The Map of the Sky (Trilogía Victoriana #2)(174)
Charles searched hard for an answer amid the increasingly murky shadows filling his mind, but his thoughts became tangled, forming a confused mass: the future—which he had seen, and which could thus be considered the past—and the present, in which he lived, had lost their natural order and been rearranged in a way that seemed odd, though the fact was he couldn’t be sure of that either. Could the captain, who was meant to defeat Solomon, die inside the pyramid without the order of the universe being destroyed? Too confused, Charles resolved to remain silent, for fear of spoiling everything. The captain had to carry on hoping he would find Claire one day, he had to fight, driven on by this hope. Yes, he had to save the Earth and safeguard the future, the future where he would, once more, meet Claire for the first time, and from whence he would travel to be with her, to fall in love with her over and over again, to lose her over and over again, and to search for her forever, and no one must ever take away his hope of finding her, for the human race needed him to be lonely and sad, forever dreaming he would find his Claire.
Charles turned his head toward where he sensed vaguely the captain was and made a couple of grotesque faces before managing to produce the smile with which he wanted to accompany his joke.
“Because it’s written . . . ,” he managed to say, thrusting forever from his mind the naked body of Claire Haggerty, whom no one would rescue from the depths of the pyramid.

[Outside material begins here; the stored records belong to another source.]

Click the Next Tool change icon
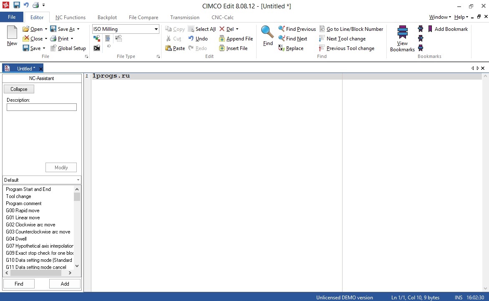 click(x=322, y=39)
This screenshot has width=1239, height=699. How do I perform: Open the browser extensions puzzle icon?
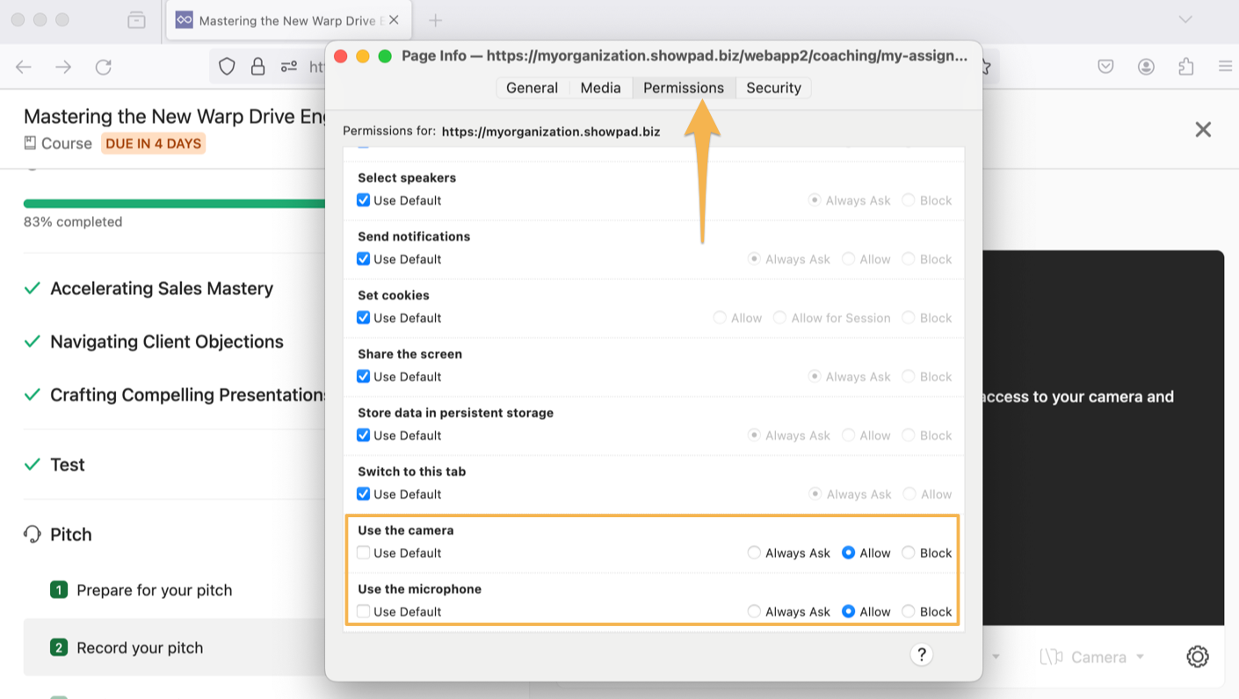1185,66
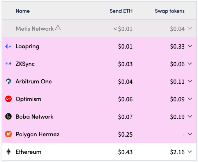Expand the Arbitrum One row chevron
198x162 pixels.
[190, 81]
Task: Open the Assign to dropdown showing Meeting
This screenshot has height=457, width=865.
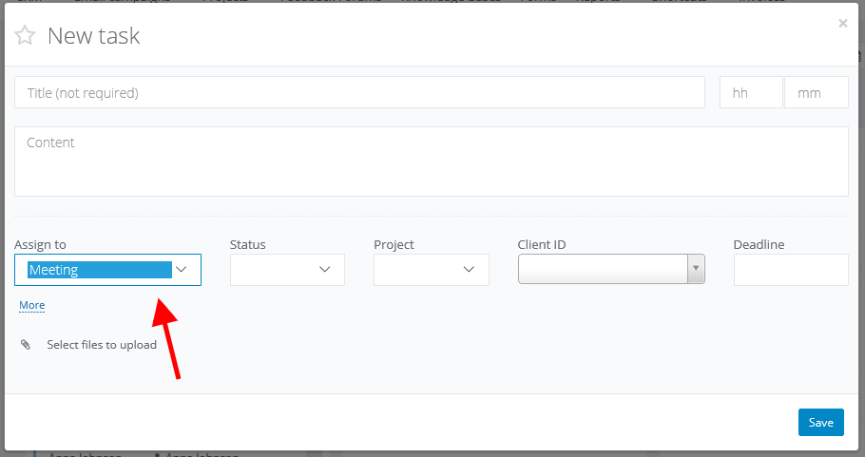Action: pyautogui.click(x=107, y=270)
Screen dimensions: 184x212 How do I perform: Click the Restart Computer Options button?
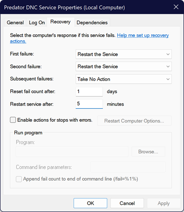click(134, 121)
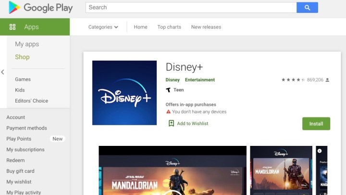Click the Teen content rating icon

168,90
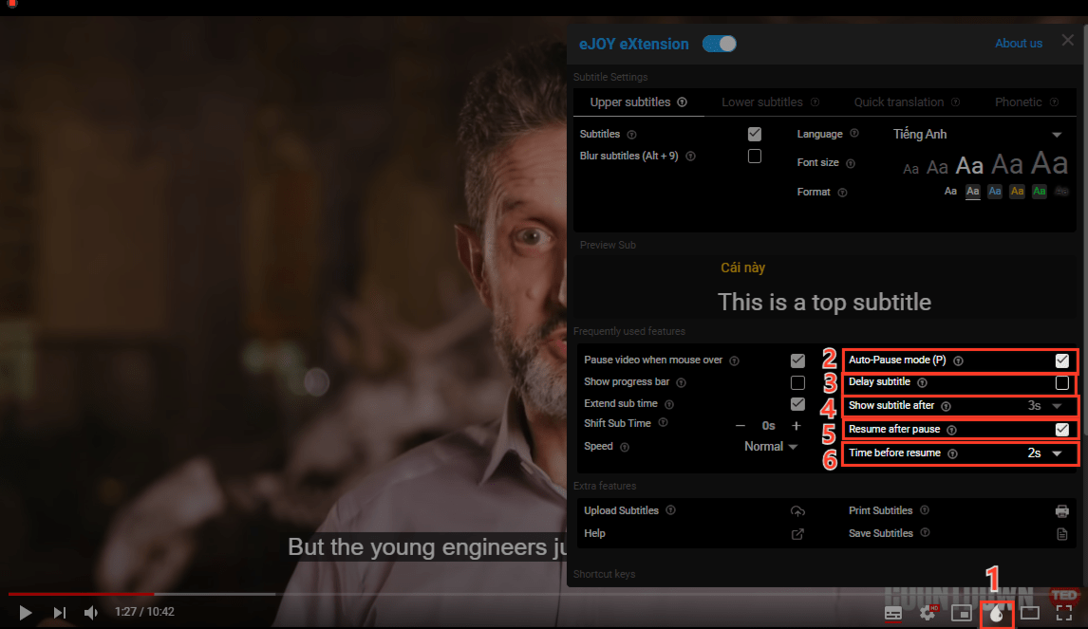Open Help via the external link icon

[x=798, y=533]

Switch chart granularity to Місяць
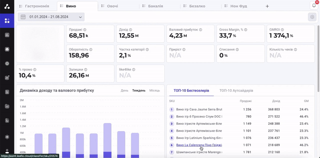[x=154, y=90]
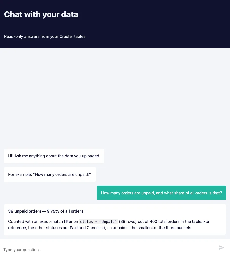Click the quoted "How many orders are unpaid?" example
230x256 pixels.
coord(62,174)
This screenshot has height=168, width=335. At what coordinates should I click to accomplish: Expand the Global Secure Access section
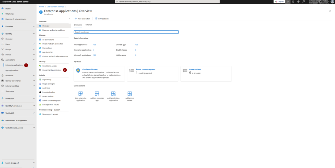[x=34, y=128]
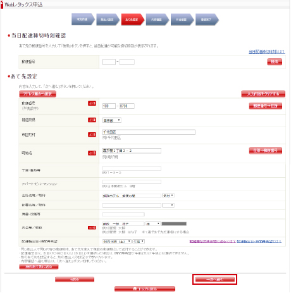
Task: Expand the honorific dropdown beside company name
Action: (168, 196)
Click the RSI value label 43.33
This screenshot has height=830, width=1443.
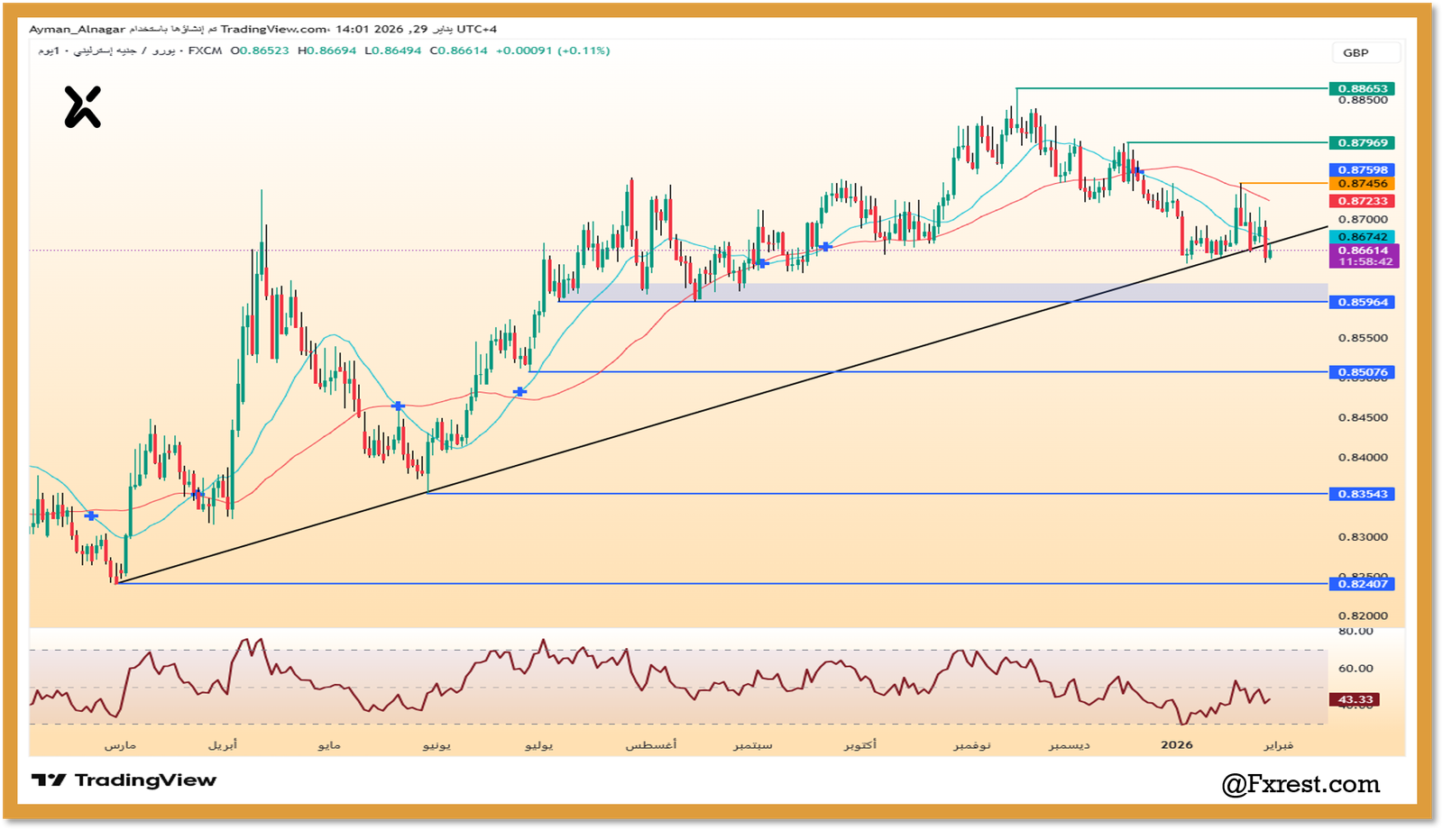click(1355, 699)
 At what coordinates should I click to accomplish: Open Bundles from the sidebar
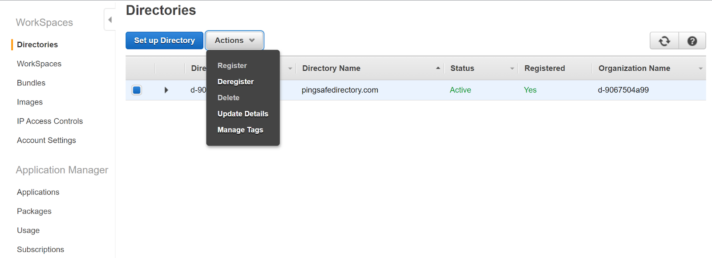pos(31,83)
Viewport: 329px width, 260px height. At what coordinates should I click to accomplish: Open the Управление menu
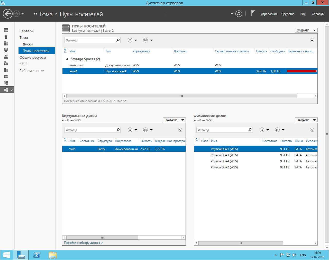tap(269, 14)
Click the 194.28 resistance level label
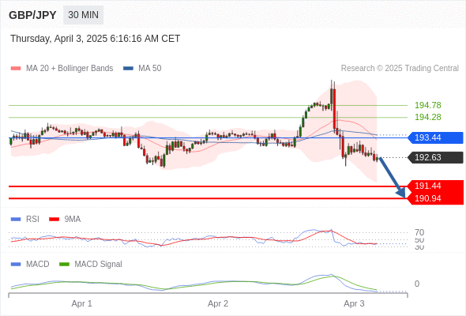The image size is (466, 316). [428, 117]

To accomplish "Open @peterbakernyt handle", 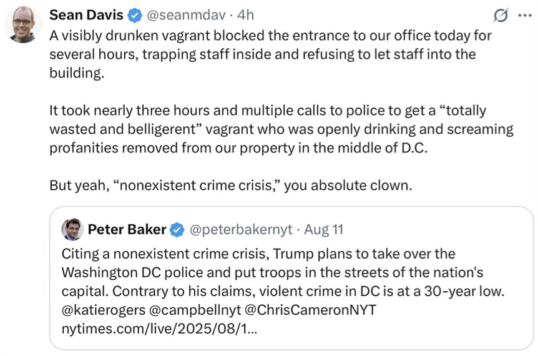I will coord(241,229).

As he did so, Charles realized that his role in this story was none other than the deceiver, the king of deceivers, the trickster, the man whose task it was to conceal the truth from the hero so that he could go on being one. Yes, his role had been that of the man who lied to safeguard the future. And, embracing this minor role Fate had reserved for him, Charles Winslow allowed the darkness to penetrate him and his soul to dissolve into the void.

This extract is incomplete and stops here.